“Copy that,” Kellan said, his pulse flaring faster and his feet already in go-mode toward the storage compartment in the engine that held his Halligan bar. Taking one last mental snapshot of the scene, he fell into step with Shae, following Dempsey and Faurier over the scraggly excuse for a lawn. The front door easily succumbed to Dempsey’s well-placed kick, and a blast of heat and smoke rushed out to greet them like the world’s rudest hostess.
“Masks,” Faurier barked, each of them tugging their equipment into place over their faces. “McCullough, you and Walker take floor two. Dempsey and I will shake and bake down here. Let’s make it quick.”
“Copy,” Shae hollered past the hiss of her regulator. Following Faurier and Dempsey into the hazy space of the foyer, she and Kellan cut a quick path toward the set of stairs to their left. He counted his paces, making a fast mental note of how far the exit was in case visibility got any worse. Sweat formed a hot band of moisture over his forehead, and he did his best to blink it back, taking slow, even breaths to make the most of the oxygen from his SCBA. The house seemed less fire-ravaged the farther they ascended, but only just. Whatever had sparked this blaze had dug in hard and deep.

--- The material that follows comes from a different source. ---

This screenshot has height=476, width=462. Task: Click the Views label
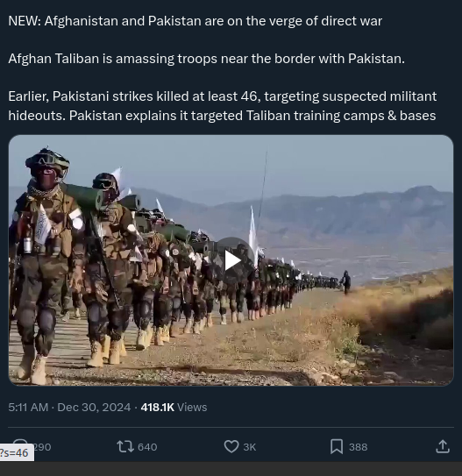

After a few more steps, he and Shae reached the top of the staircase, a dark, narrow hallway splitting off to either the right or the left. “I’ll take Bravo, you take Delta, we’ll meet back here in the middle. Good?” she asked, turning toward the left side of the hall.
“Copy that.” Kellan’s knuckles tightened over his Halligan bar even though his Teflon-reinforced gloves padded much of the contact. Six paces over the floorboards brought him to a door on his left, and he shoved his way over the threshold without pretense.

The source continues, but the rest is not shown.